Dwelling on the past will never, ever change anything. Sulk all you like but when a band that was so important and so vital in the formation of modern day death metal comes along with a record so alien to their former glories it can be a bitter, bitter pill to swallow. Even if the new direction isn’t as sacrilegious as the purists have been proclaiming but is still not quite the record that a band as experienced and revered as Cryptopsy should be making at this point in their career.

Although The Unspoken King, is stronger in the areas that its predecessor was flawed in (hammy production, a weakened Lord Worm, at times meandering, aimless song writing) when you sit back, digest fully and then objectively observe what has unfolded before your ears, the verdict is obvious, its not only not what you expected, its not what you truly wanted.

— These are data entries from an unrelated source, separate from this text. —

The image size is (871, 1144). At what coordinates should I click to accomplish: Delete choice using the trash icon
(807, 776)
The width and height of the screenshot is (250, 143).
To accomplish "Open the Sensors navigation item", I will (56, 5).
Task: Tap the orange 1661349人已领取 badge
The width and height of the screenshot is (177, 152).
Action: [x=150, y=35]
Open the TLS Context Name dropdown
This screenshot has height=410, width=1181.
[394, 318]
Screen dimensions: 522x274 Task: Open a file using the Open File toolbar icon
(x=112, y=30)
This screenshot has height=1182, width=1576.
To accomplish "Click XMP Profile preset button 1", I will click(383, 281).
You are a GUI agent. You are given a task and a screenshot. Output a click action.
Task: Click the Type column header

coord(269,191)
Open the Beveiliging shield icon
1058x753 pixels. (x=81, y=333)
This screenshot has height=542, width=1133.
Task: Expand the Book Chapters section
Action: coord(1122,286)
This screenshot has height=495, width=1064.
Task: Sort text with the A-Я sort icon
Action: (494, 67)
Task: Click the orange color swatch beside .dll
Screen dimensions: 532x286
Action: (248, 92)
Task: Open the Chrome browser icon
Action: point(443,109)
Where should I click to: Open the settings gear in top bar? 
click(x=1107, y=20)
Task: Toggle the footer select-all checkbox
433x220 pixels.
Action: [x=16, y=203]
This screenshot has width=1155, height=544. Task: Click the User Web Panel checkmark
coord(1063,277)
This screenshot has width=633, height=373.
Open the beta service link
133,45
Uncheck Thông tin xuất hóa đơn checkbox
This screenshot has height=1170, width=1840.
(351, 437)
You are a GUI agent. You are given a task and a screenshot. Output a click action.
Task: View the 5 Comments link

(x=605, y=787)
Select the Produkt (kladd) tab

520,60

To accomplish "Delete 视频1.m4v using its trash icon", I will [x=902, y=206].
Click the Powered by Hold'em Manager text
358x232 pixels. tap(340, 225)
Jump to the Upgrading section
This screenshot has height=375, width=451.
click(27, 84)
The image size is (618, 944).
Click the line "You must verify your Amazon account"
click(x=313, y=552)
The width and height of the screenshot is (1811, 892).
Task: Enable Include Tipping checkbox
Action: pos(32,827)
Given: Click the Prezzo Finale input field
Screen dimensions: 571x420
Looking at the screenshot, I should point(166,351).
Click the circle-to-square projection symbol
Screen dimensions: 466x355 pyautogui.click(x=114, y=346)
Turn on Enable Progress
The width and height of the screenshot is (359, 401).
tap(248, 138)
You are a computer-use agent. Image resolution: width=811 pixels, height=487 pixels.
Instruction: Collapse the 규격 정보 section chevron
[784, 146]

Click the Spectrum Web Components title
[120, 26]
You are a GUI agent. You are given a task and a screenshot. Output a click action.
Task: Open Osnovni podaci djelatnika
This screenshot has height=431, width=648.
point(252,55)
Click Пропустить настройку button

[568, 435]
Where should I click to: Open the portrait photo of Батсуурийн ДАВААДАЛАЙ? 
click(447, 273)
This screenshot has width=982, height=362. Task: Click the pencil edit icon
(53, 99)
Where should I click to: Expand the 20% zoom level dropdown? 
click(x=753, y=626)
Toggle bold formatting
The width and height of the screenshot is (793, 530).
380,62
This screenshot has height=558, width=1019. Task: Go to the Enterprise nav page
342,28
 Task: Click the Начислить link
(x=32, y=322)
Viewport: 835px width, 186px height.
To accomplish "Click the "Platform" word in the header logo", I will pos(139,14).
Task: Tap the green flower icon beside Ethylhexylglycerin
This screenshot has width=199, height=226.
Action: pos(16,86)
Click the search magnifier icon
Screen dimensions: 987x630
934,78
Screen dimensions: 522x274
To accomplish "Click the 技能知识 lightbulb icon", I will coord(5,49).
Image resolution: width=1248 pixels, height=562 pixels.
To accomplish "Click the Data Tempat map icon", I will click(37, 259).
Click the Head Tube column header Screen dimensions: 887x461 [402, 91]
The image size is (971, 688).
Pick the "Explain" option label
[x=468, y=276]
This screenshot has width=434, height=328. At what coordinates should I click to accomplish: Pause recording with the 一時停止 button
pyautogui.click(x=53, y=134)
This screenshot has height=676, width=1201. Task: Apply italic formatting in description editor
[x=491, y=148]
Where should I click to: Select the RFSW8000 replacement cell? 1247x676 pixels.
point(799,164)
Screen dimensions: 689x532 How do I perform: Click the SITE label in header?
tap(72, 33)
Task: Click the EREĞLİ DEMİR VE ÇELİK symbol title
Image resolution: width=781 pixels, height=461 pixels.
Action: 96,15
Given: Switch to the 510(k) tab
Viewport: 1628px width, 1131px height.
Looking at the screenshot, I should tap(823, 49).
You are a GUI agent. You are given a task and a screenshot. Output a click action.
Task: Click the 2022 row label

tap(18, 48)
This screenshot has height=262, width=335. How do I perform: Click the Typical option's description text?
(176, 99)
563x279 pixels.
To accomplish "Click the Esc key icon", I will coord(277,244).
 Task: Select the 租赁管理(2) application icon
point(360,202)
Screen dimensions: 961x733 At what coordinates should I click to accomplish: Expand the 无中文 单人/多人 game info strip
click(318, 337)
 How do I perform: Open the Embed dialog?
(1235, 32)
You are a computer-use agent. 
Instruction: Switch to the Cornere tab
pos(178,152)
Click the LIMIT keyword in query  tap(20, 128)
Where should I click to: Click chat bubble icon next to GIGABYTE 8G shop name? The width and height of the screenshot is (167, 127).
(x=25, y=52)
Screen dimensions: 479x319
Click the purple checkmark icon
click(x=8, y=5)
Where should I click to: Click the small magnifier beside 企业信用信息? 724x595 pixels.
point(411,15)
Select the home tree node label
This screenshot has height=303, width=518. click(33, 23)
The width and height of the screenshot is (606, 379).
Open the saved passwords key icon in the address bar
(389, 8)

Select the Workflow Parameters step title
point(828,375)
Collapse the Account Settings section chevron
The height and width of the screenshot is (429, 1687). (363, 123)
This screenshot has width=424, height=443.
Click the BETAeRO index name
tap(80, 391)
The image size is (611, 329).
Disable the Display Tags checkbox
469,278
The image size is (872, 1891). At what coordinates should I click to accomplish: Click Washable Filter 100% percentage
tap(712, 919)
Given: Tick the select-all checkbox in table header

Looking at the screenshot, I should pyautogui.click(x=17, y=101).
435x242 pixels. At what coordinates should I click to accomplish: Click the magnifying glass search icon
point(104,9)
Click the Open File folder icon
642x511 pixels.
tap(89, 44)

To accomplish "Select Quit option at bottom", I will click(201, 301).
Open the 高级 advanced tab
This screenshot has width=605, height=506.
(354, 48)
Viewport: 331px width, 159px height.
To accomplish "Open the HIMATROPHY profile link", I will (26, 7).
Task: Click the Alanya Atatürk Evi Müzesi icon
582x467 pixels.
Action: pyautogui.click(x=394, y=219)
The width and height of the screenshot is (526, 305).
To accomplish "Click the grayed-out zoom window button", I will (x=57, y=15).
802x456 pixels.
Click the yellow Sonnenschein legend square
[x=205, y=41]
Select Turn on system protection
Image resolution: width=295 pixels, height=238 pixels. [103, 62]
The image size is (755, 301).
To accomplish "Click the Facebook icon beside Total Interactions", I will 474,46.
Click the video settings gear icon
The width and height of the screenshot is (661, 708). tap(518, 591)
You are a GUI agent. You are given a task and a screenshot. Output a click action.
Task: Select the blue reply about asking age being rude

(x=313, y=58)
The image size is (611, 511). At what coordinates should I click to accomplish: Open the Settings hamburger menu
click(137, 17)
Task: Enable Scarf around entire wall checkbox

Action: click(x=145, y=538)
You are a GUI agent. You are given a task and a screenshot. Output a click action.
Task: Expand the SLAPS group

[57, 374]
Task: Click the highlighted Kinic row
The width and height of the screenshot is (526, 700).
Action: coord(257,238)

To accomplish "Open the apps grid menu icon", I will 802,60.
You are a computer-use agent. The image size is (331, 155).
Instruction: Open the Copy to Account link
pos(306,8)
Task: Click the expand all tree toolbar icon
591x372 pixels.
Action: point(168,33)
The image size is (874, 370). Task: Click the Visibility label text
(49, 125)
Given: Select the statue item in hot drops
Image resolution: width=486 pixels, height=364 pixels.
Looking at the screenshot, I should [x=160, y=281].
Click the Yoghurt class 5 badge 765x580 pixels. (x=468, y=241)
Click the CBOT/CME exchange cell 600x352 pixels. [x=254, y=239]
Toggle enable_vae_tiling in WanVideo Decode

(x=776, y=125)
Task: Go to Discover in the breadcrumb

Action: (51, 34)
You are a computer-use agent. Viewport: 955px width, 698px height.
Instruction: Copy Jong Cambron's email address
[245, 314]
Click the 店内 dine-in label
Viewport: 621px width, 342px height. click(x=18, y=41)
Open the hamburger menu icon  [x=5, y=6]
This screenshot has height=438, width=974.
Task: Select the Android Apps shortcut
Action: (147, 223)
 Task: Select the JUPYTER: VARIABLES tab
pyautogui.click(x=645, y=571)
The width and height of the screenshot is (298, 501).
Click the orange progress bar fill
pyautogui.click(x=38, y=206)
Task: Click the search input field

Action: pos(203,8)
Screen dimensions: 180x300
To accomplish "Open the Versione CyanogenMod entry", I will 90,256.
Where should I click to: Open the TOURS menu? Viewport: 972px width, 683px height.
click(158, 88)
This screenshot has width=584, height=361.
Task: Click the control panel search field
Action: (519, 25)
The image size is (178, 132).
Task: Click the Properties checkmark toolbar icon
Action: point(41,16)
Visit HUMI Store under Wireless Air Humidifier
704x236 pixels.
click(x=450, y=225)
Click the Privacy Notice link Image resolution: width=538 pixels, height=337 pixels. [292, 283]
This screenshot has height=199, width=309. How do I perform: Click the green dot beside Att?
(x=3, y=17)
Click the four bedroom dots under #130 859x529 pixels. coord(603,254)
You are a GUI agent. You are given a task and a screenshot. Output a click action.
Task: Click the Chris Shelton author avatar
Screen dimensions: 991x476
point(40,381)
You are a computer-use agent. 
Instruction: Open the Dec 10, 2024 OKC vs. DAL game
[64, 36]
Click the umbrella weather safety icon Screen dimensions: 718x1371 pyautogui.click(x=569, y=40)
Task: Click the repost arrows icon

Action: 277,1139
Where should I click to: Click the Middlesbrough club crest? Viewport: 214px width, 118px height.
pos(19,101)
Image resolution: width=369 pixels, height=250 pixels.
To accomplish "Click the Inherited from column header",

Aesthetically it’s so much stronger. Flo’s drums clatter, smash and roll with relentless thunder and there is plenty of earth shattering chug and squeal presented in the album’s seething guitar work, all of which is beautifully captured in a glistening, shiny production which enunciates every passage of the album. But, and this is not just any but, it’s a colossal one, it just seems that the sheer weight and overwhelming presence that flowed throughout Cryptopsy’s previous works is no longer present. The opening one two of ‘Worship Your Demons,’ and ‘The Headsmen,’ come cascading out the blocks relentlessly and seem to suggest that the legendary Canucks are back to crush all.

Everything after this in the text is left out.